Lacey miró fijamente la pantalla parpadeante por un instante, tan perpleja que no podía reaccionar. La recoció un tsunami de emociones diferentes. David y ella habían intercambiado exactamente cero palabras desde el divorcio —aunque al parecer todavía se hablaba ni más ni menos que con la madre de Lacey— y todo lo habían gestionado a través de sus abogados. Pero ¿por qué la llamaba directamente a ella? Lacey no sabía ni por dónde empezar a teorizar por qué él estaría haciendo algo así.

En contra de todo pronóstico, Lacey respondió la llamada.

–¿David? ¿Va todo bien?

–No, no va bien —se oyó su voz penetrante, que le evocó un millón de recuerdos latentes que habían estado dormidos en la mente de Lacey, como polvo revuelto.

Se puso tensa, preparándose par algún terrible bombazo.

–¿Por qué? ¿Qué ha pasado?

–No ha llegado tu pensión conyugal.

Lacey puso los ojos tan en blanco que se hizo daño. El dinero. Cómo no. A David no había nada que le importara más que el dinero. Uno de los aspectos más ridículos de su divorcio de David fue el hecho que ella tenía que pagarle una pensión conyugal porque ella había sido la que más ganaba de los dos. Era de esperar que la única cosa que lo obligara a ponerse en contacto real con ella fuera eso.

–Pero yo lo domicilié por el banco —le dijo Lacey—. Debería ser automático.

–Bueno, es evidente que los británicos tienen una interpretación diferente de la palabra automático —dijo con arrogancia—. Porque en mi cuenta bancaria no se ha depositado ningún dinero y, por si no eras consciente, ¡hoy es la fecha límite! Así que te sugiero que te pongas al teléfono con tu banco de inmediato y resuelvas la situación.

Parecía un director de instituto. Lacey casi esperaba que terminara su monólogo con la expresión «niñata estúpida».

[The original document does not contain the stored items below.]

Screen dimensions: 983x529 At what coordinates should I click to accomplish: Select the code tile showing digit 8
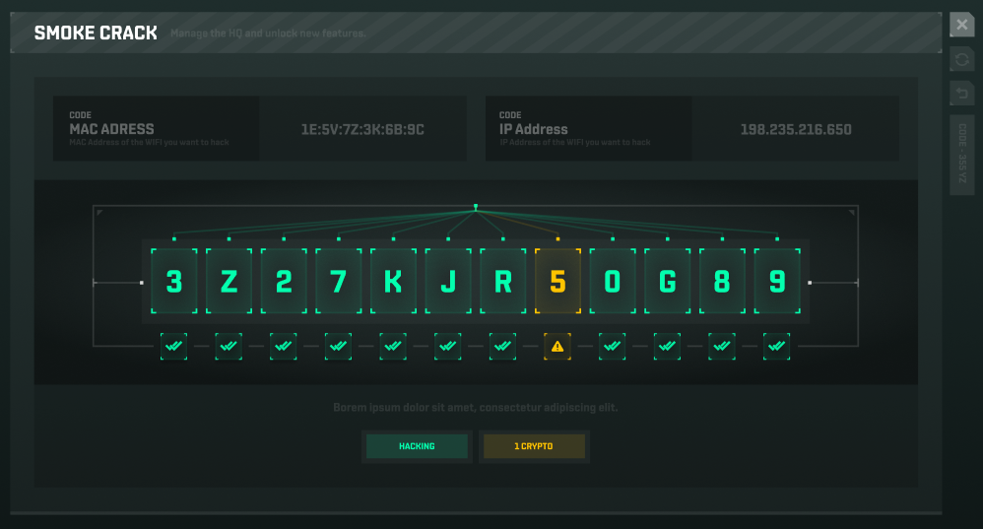[722, 282]
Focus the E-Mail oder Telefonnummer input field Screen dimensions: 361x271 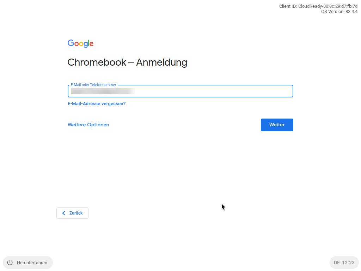pyautogui.click(x=180, y=91)
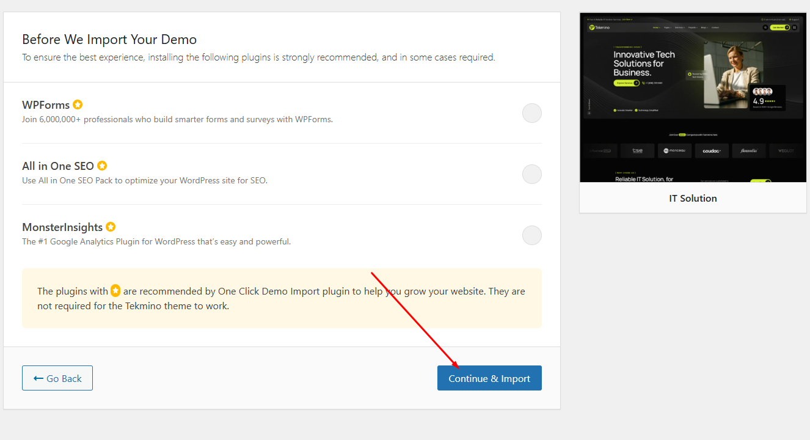This screenshot has height=440, width=810.
Task: Enable the All in One SEO checkbox
Action: pos(531,174)
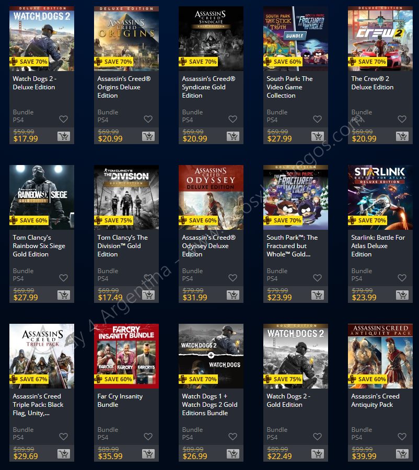419x470 pixels.
Task: Add Watch Dogs 2 Deluxe Edition to cart
Action: 64,136
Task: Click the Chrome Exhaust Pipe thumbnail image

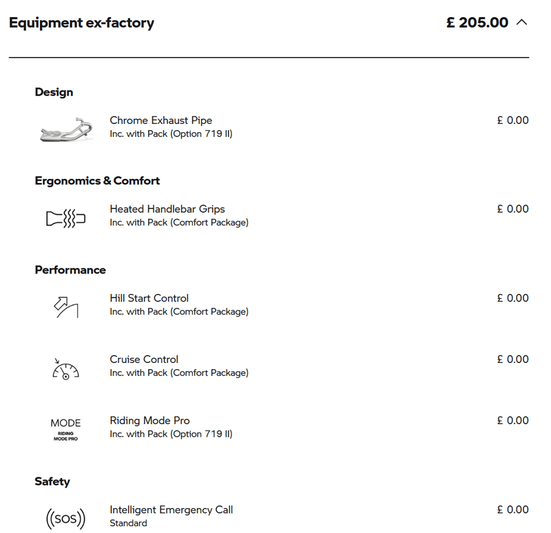Action: coord(65,128)
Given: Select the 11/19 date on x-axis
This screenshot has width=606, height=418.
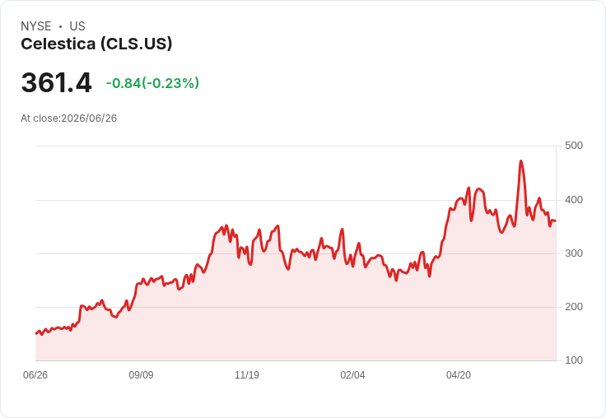Looking at the screenshot, I should coord(247,374).
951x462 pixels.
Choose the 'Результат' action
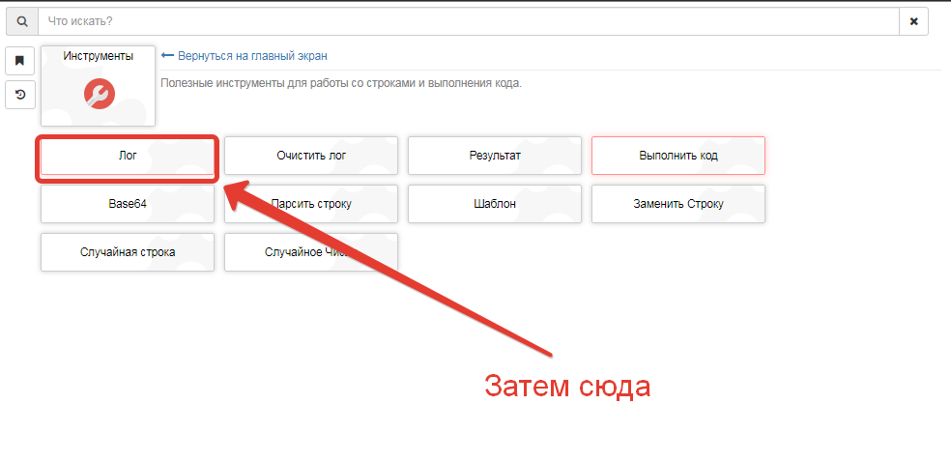click(495, 156)
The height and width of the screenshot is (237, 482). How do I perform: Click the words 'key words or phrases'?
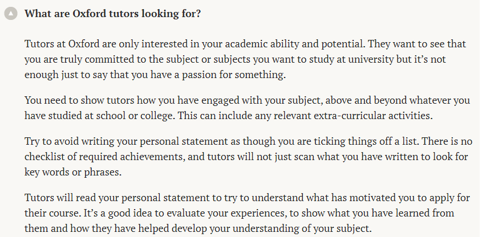pos(72,172)
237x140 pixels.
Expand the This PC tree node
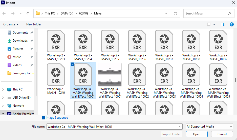[x=3, y=89]
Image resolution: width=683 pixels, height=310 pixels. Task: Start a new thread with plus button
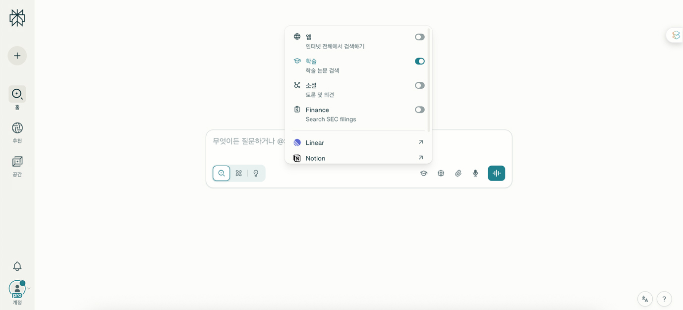(x=17, y=56)
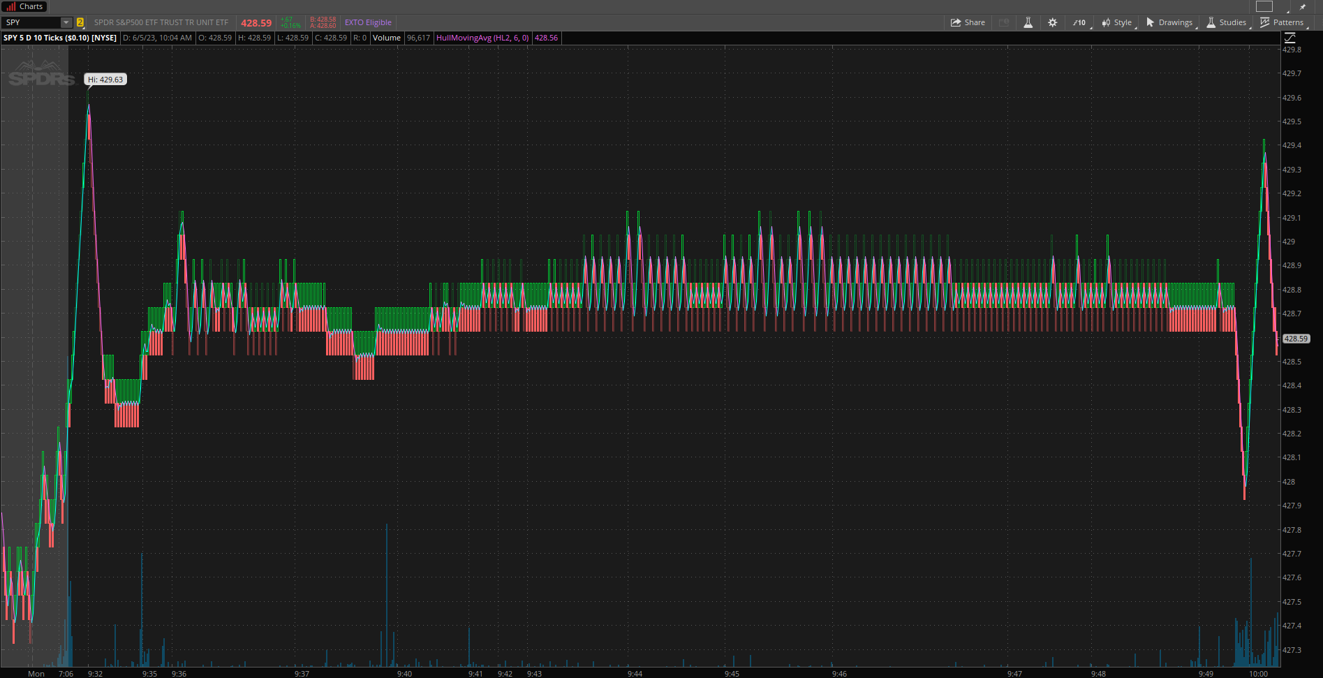The image size is (1323, 678).
Task: Select the Charts tab
Action: point(24,6)
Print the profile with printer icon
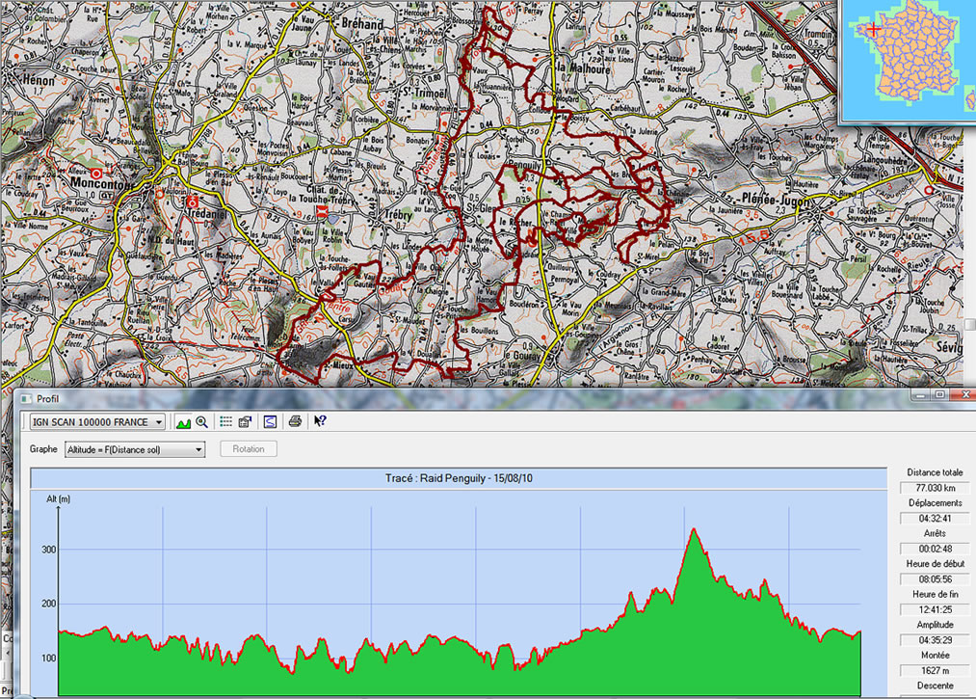This screenshot has width=976, height=699. point(296,421)
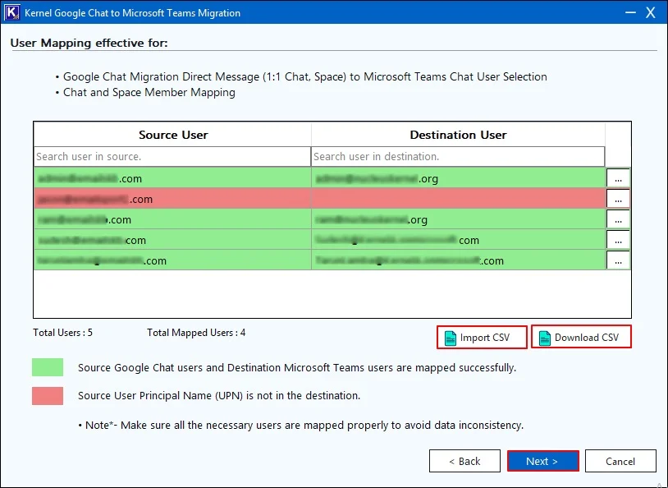
Task: Select the empty destination cell in red row
Action: point(459,199)
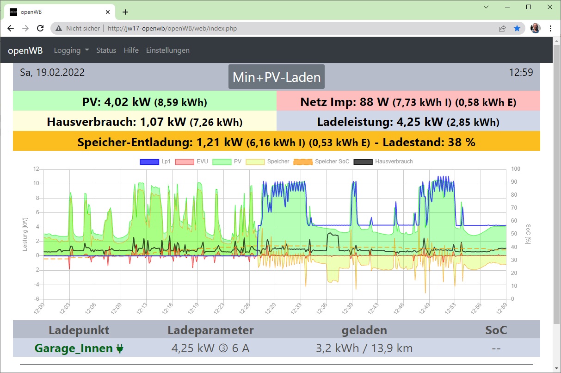Toggle the Hausverbrauch series in the legend
The height and width of the screenshot is (373, 561).
(x=363, y=162)
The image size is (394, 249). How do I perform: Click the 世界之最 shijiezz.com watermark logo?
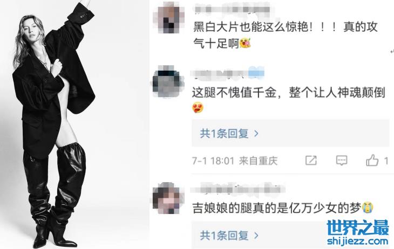[358, 232]
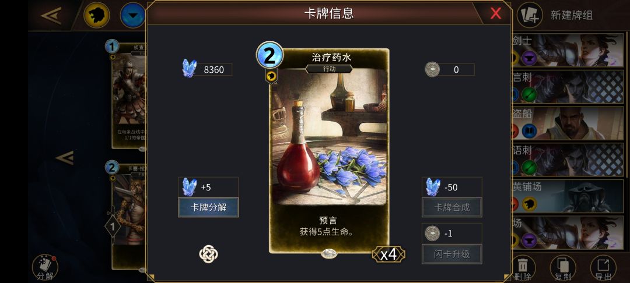Click the 导出 export deck icon
Viewport: 630px width, 283px height.
(x=603, y=267)
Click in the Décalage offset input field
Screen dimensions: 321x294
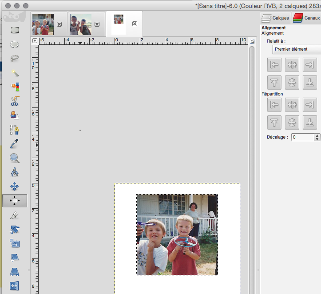pos(302,137)
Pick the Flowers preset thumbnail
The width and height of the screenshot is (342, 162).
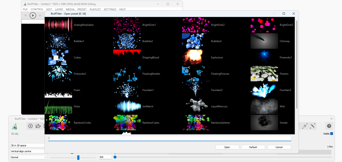point(264,74)
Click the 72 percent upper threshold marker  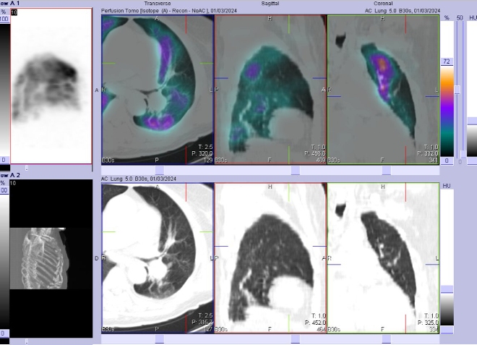coord(447,62)
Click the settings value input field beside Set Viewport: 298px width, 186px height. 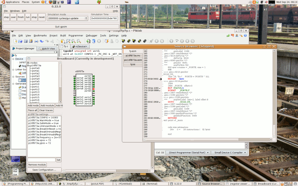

Apretó el móvil, con fuerza, intentando con todas sus fuerzas que David no consiguiera hacerla sentir mal, hoy no, ¡el día antes de la subasta que estaba deseando tanto!

–Qué sugerencia más ingeniosa, David —respondió, colocándose el teléfono entre la oreja y el hombro para poder tener las manos libres y usarlas para conectar con su cuenta bancaria en línea—. A mí nunca se me hubiera ocurrido hacerlo.

Sus palabras se encontraron con el silencio. Seguramente David nunca la había oído usando un tono sarcástico y esto lo había desconcertado. Ella culpaba a Tom de eso. El sentido del humor inglés de su nuevo novio se le estaba pegando rápidamente.

–No te lo estás tomando muy en serio —respondió David, cuando pudo reaccionar.

–¿Debería hacerlo? —respondió Lacey—. Solo es una equivocación del banco. Seguro que me lo podrán arreglar antes de que termine el día. De hecho, sí, hay un aviso aquí en mi cuenta. —Hizo clic en el pequeño icono rojo y apareció un cuadrito de información. Leyó en voz alta—: «Debido al día festivo a nivel nacional, todas las fechas de pago previstas que coincidan en domingo o lunes llegarán a las cuentas el martes». Ajá. Ahí lo tienes. Sabía que sería algo sencillo. Un día festivo. —Hizo una pausa y miró por la ventana a la multitud de gente que pasaba—. Y decía yo que había demasiada gente por las calles hoy.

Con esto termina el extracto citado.